Slaying verdict for serial killer a relief for detective

Nolan Ray Smith convicted of murder, sentenced to life in prison.

HAMILTON — Last July, Butler County Sheriff’s Detective Frank Smith’s cat and mouse relationship with twice convicted killer Nolan Ray George came to head at the Parkway Inn in Monroe where he was arrested on a warrant from Michigan for a 1968 murder.

On Thursday, it came to an end when the 67-year-old man was convicted of first-degree murder for the death of Gwendolyn Perry. He will spend the rest of his life in prison, which is a great weight off Smith’s shoulders.

“Honestly, it was a tremendous relief,” Smith said. The detective and his counterparts in multiple jurisdictions across Ohio, Kentucky and Michigan had been trying to keep tabs on the serial killer since he was released from prison in 1992. A multistate task force that included Smith was formed in 2009, which a year later led to George’s arrest for the 1968 homicide in Michigan.

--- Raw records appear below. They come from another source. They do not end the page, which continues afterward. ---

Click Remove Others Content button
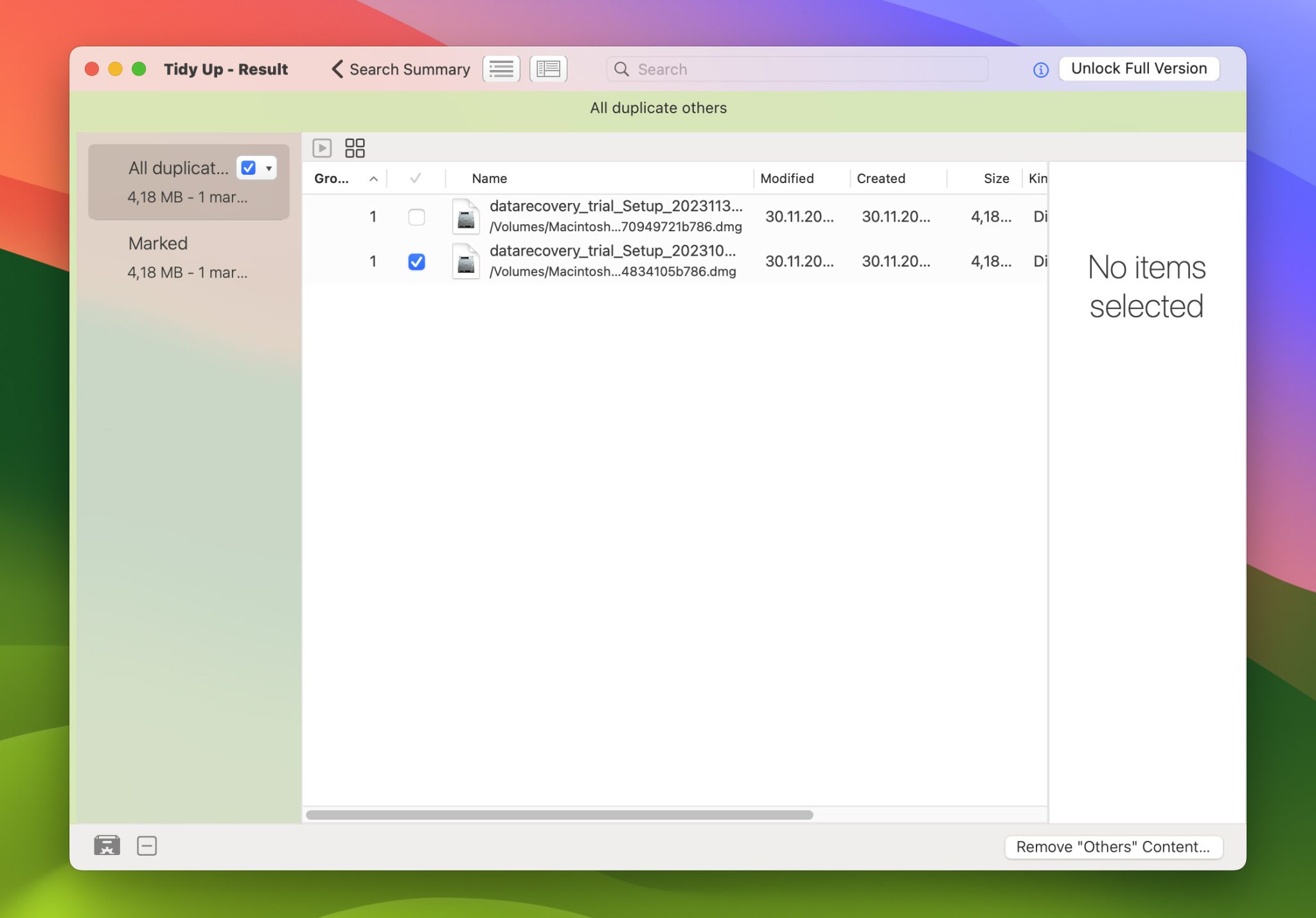Viewport: 1316px width, 918px height. 1113,845
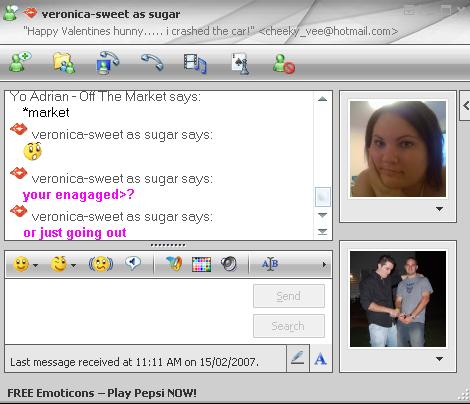Launch games with the playing card icon
Screen dimensions: 470x404
click(x=240, y=63)
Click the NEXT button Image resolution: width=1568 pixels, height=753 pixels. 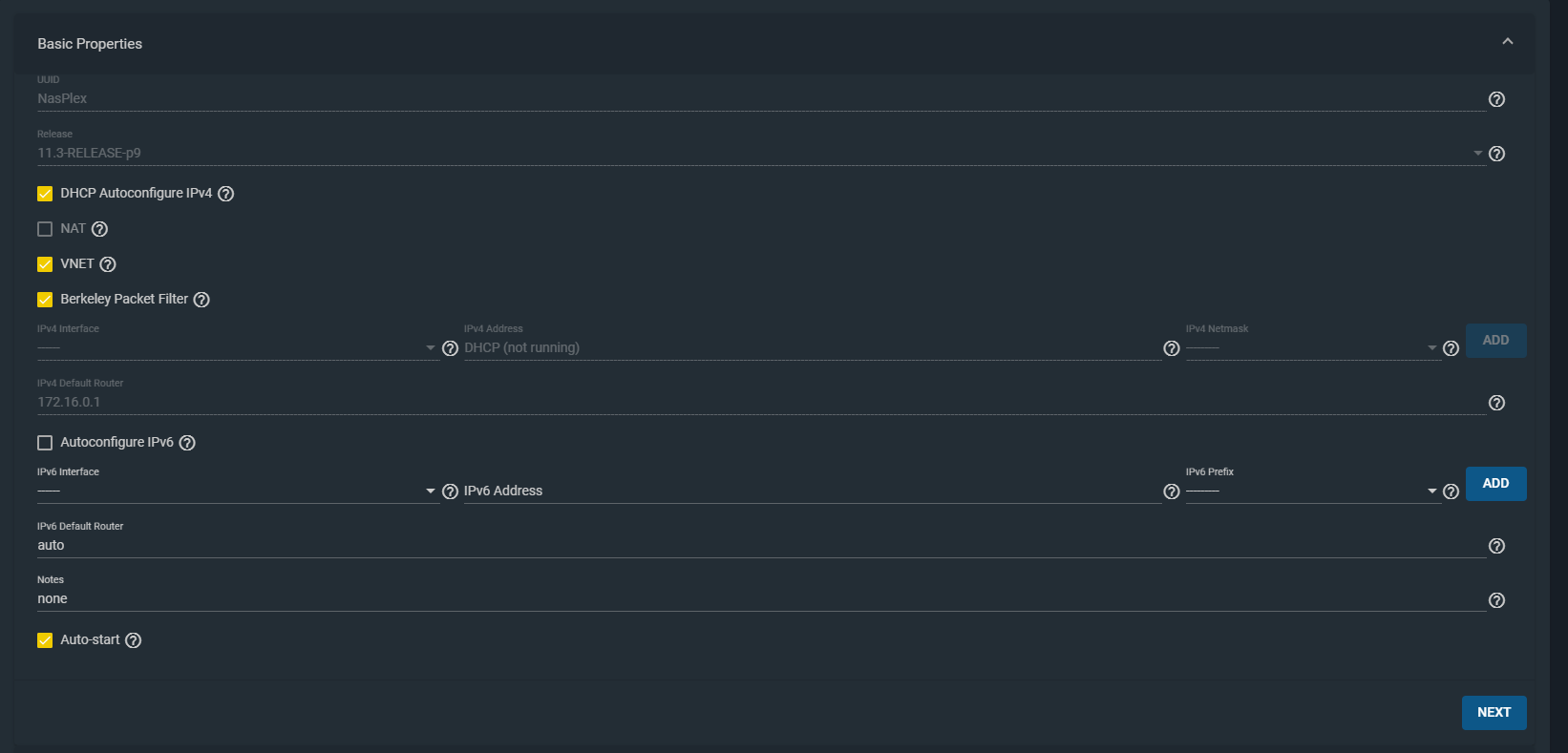click(1494, 713)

George’s previous two convictions are for the deaths of Francis Brown, 23, in Lake Orion, Mich., and Cindy Garland Rose, 22, of Butler County.

Brown was found strangled with her own underwear in 1968. He served 12 years for the slaying.

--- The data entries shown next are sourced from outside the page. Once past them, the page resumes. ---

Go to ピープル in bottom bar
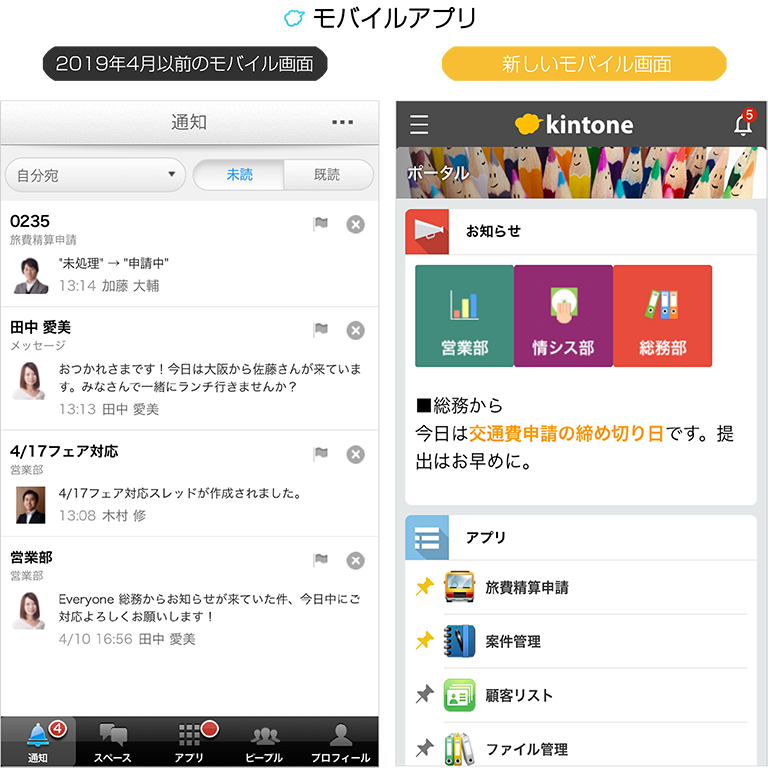 coord(265,743)
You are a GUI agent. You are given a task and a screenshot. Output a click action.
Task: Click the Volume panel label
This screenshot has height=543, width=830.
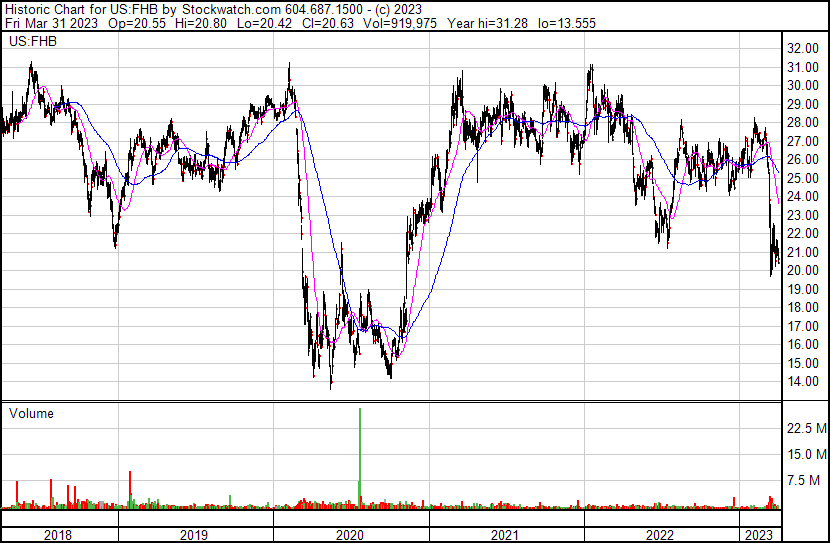pyautogui.click(x=31, y=413)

Rose, 22, died of exposure after being left in a field after being suffocated with her pantyhose in 1982. George served 10 years on a manslaughter charge.

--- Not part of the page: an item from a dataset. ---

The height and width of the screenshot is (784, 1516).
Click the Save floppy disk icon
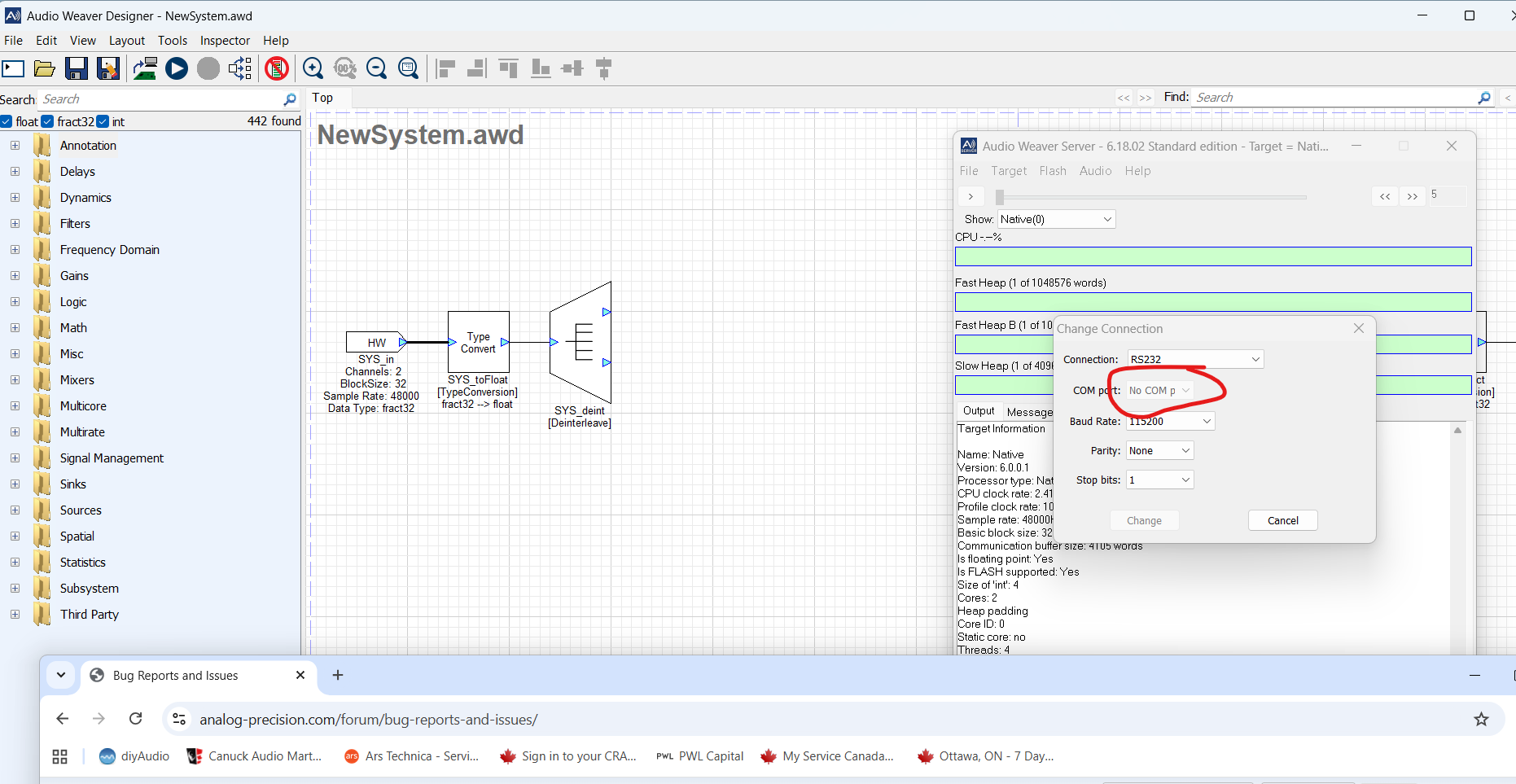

George also is a suspect in the strangulation deaths of Tammy King, 26, of Price Hill, who was found dead in Reily Twp. in 1982; and of Della Mae Miller, 24, of Covington, Ohio, who was found strangled in 1967.

Up until the day of his arrest, detectives say George continued his pattern of charming women. Smith said he had been romancing a woman with children at the Monroe motel, and that he has charmed women all his life as he moved from Kentucky to Michigan and throughout Ohio. He used them to take care of him and for his own satisfaction, Smith said.

After getting into trouble last summer when he threatened the manager of an apartment complex in Amelia, where George had been living for months with a woman, he moved to Hamilton, taking up residence with his son. Eventually, he began seeing a woman in Price Hill, leading the task force to keep a close watch on his actions.

George moved to hotels in Butler County, eventually settling in at the Parkway Inn on Ohio 4 in Monroe.

“I know as long as he his behind bars he cannot hurt another woman,” Smith said. “It was a long chase, but it’s over now.”

Smith, who attended the last few days of the Michigan trial, said he is hopeful George, a native of London, Ky., may confess or be charged for King’s death.

“And once his DNA is entered onto a national data base, it is amazing what could happen,” Smith said.